Konsekuensi terkena pasal tersebut bisa berakibat pidana penjara. Di Indonesia,
prangkat hukum guna menjerat pelaku ujaran kebencian terdapat di pasal 28 ayat
2 Undang-Undang No 11/2018 tentang informasi dan Transaksi Elektronik, pasal 4
dan 16 UU Nomor 40/2008 tentang Penghapusan Diskriminasi Ras dan Etnis setta
pasal 156 KUHP, pasal 157 KUHP, pasal 310 dan 311 KUHP. Aturan tersebut terkait
dengan perilaku menyerang kehormatan atau nama baik (pencemaran) serta
menimbulkan permusuhan, kebencian individu dan atau kelompok masyarakat
tertentu (SARA).
Polisi juga tak
tinggal diam dengan merebaknya kasus-kasus ujaran kebencian. Frans mengatakan,
Korps Bhayangkara telah mengeluarkan Surat Edaran Kapolri Nomor SE/X/06/2015.
Dalam surat itu, Polri menyebut ujaran kebencian adalah penghinaan, pencemaran
nama baik, penistaan, perbuatan tidak menyenangkan, memprovokasi, menghasut dan
menyebarkan berita bohong. Pelaku ujaran kebencian terancam pidana 6 hingga 4
tahun penjara serta denda maksimal Rp 1 miliar bila terbukti melakukan
perbuatannya.
Bukan hanya yang
pembuat awal status ujaran kebencian saja yang dianggap melanggar hukum, namun
kita pun juga bisa terjerat jika kita melakukan hal : (1) Menghubungkan berita
yang mengandung konten ujaran kebencian dengan praduga yang kita buat sendiri.

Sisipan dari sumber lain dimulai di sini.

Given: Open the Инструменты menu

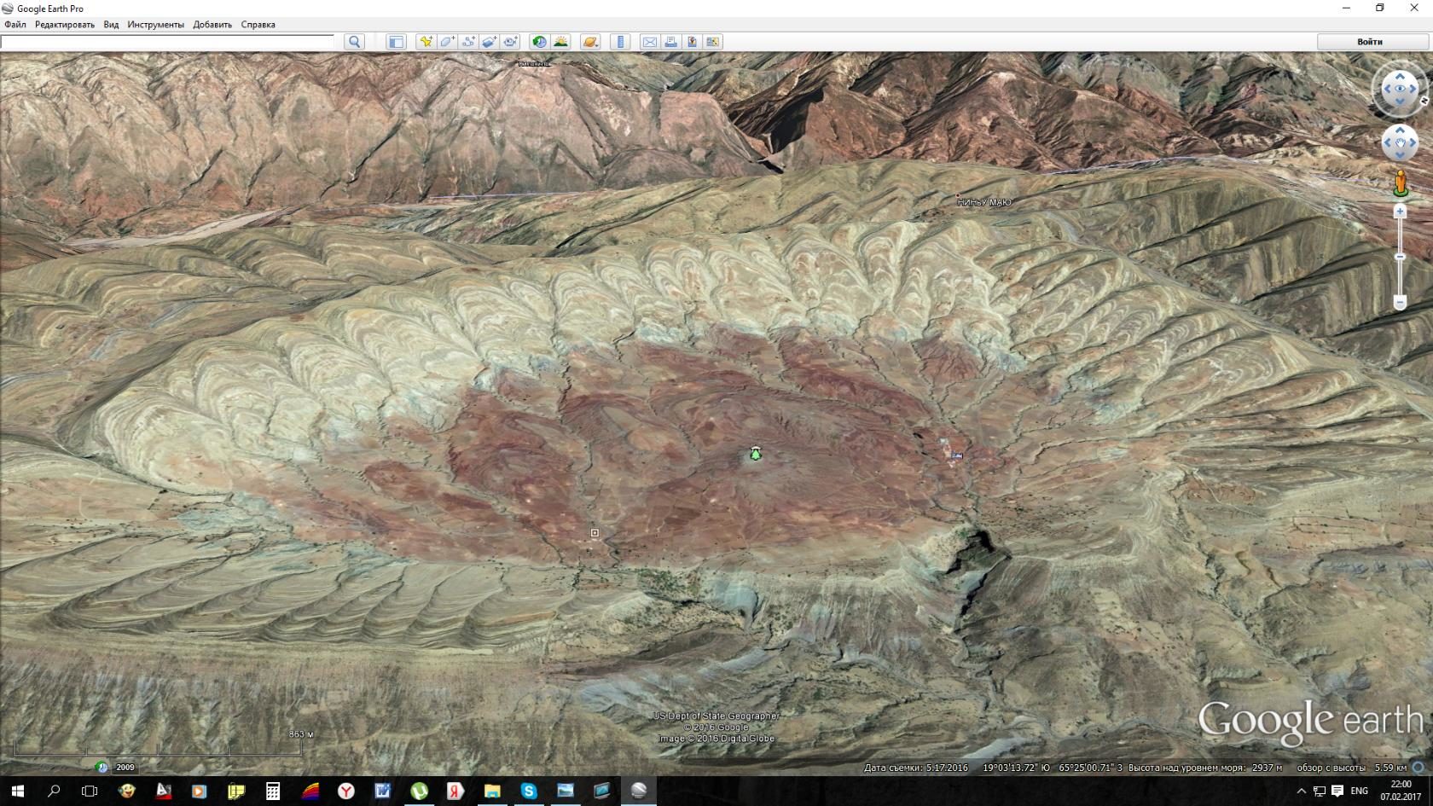Looking at the screenshot, I should 155,25.
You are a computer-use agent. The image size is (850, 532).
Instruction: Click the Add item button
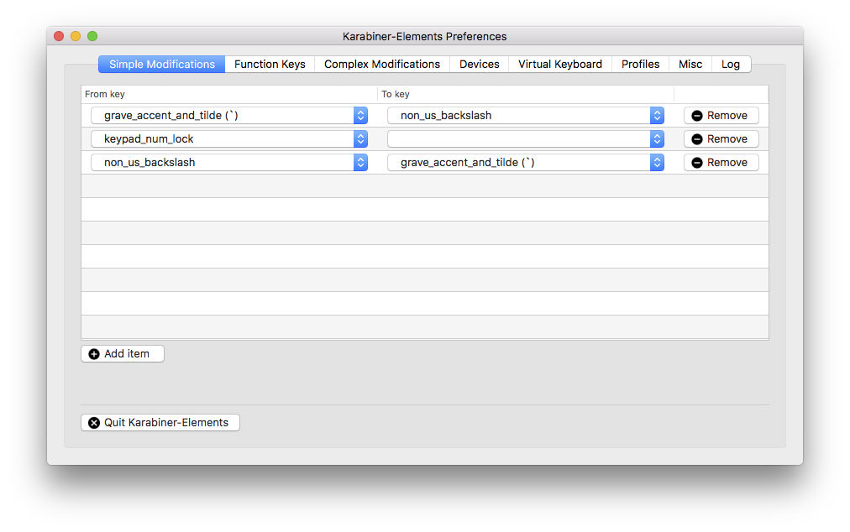coord(122,353)
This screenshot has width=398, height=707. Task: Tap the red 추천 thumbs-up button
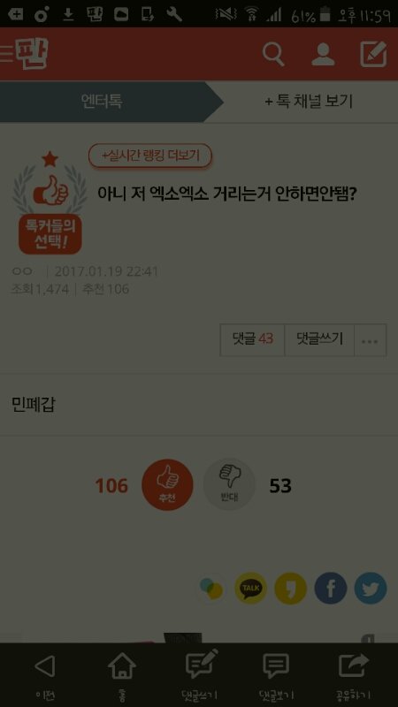[x=167, y=484]
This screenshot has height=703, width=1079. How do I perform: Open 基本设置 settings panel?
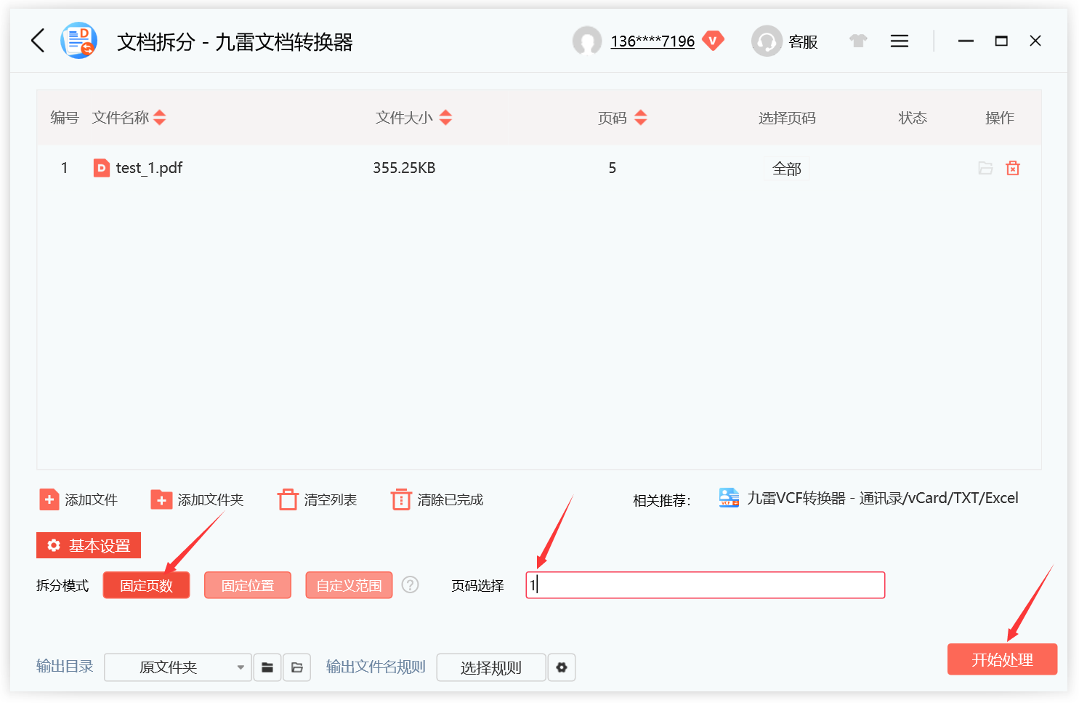tap(88, 545)
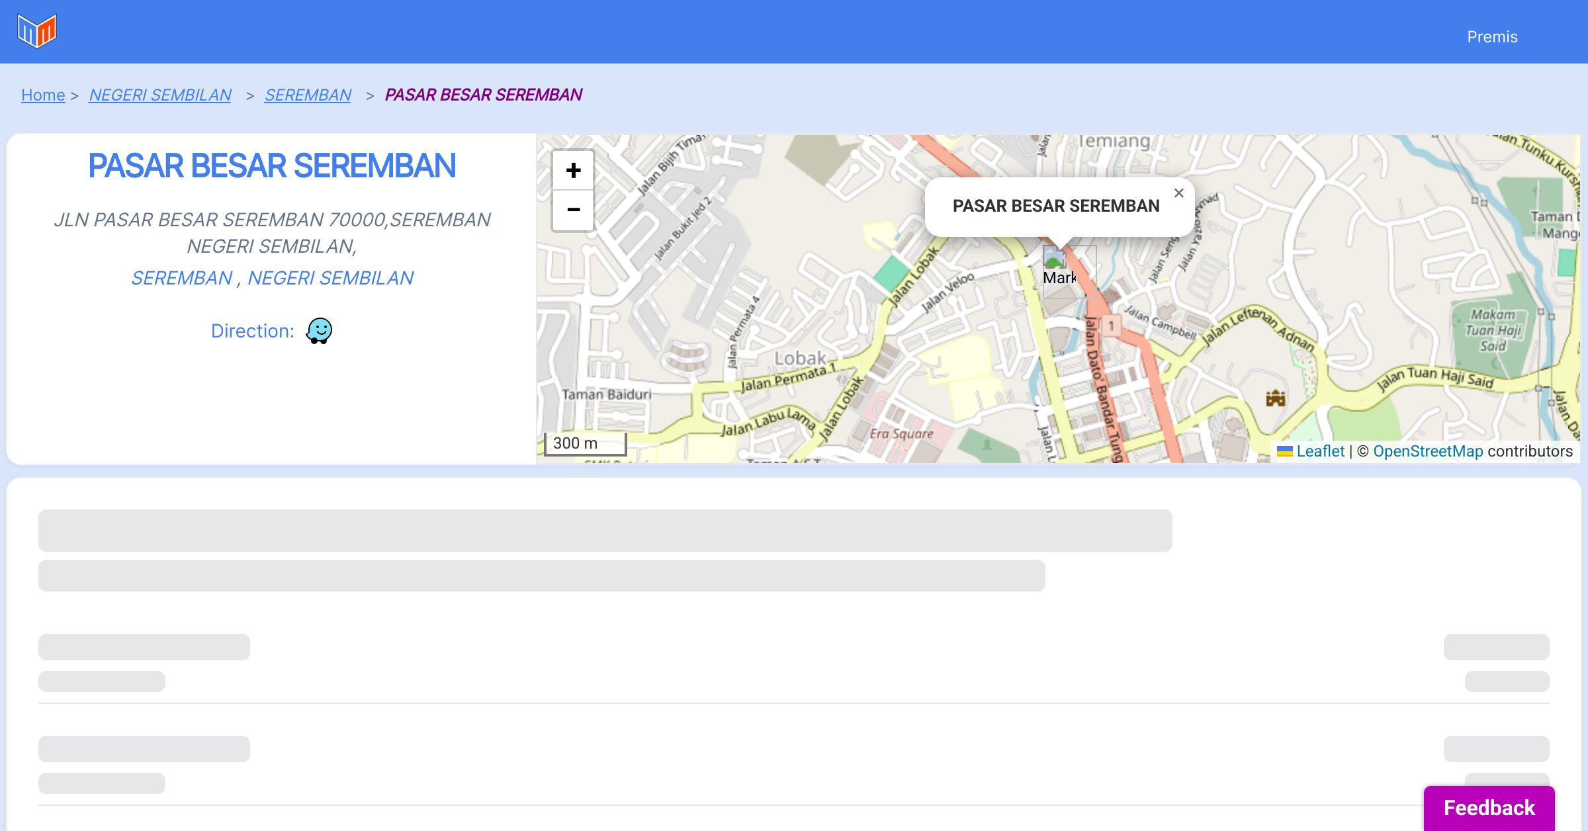Click the site logo icon
The height and width of the screenshot is (831, 1588).
tap(37, 31)
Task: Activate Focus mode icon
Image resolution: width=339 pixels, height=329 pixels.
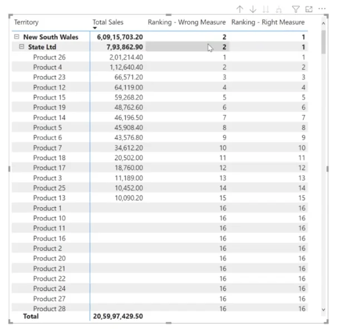Action: tap(309, 9)
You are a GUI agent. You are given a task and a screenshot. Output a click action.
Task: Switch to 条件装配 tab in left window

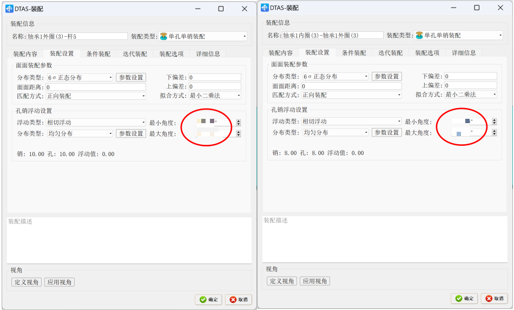tap(98, 54)
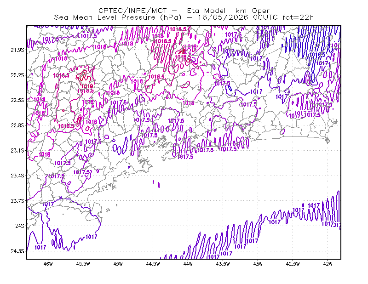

Apalagi tanpa didukung oleh data dan fakta yang jelas. Bisa-bisa kamu memicu
reaksi orang lain yang merasa tersinggung dengan tindakan kamu. Ujung-ujungnya
jadi timbul konflik kan; (2) Ikut share/berbagi capture atau status di sosial
media milik seseorang karena kamu dapat dituduh terlibat dalam melakukan hate
speech. (3) Membuat meme. Selain dapat dituduh kamu terlibat sebagai pelaku
hate speech di media sosial tapi juga masuk dalam pelaku cyberbullying; (4)
Spamming.
Free Speech vs
Hate Speech
Munculnya ujaran
kebencian ini sejatinya merupakan resiko dari kebebasan berpendapat di era
demokrasi saat ini. Tiap orang punya keinginan untuk mengutarakan pendapat
mereka, baik itu berkaitan dengan isu politik, ekonomi, sosial, keamanan hingga
permasalahan pribadi seseorang public
figure. Hal ini yang harus dibedakan, mana yang free speech dan mana yang hate
speech atau ujaran kebencian.
Secara definisi, free speech adalah kebebasan untuk
mengemukakan ide dan pendapat tanpa pembalasan, penyensoran, dan/atau sanksi.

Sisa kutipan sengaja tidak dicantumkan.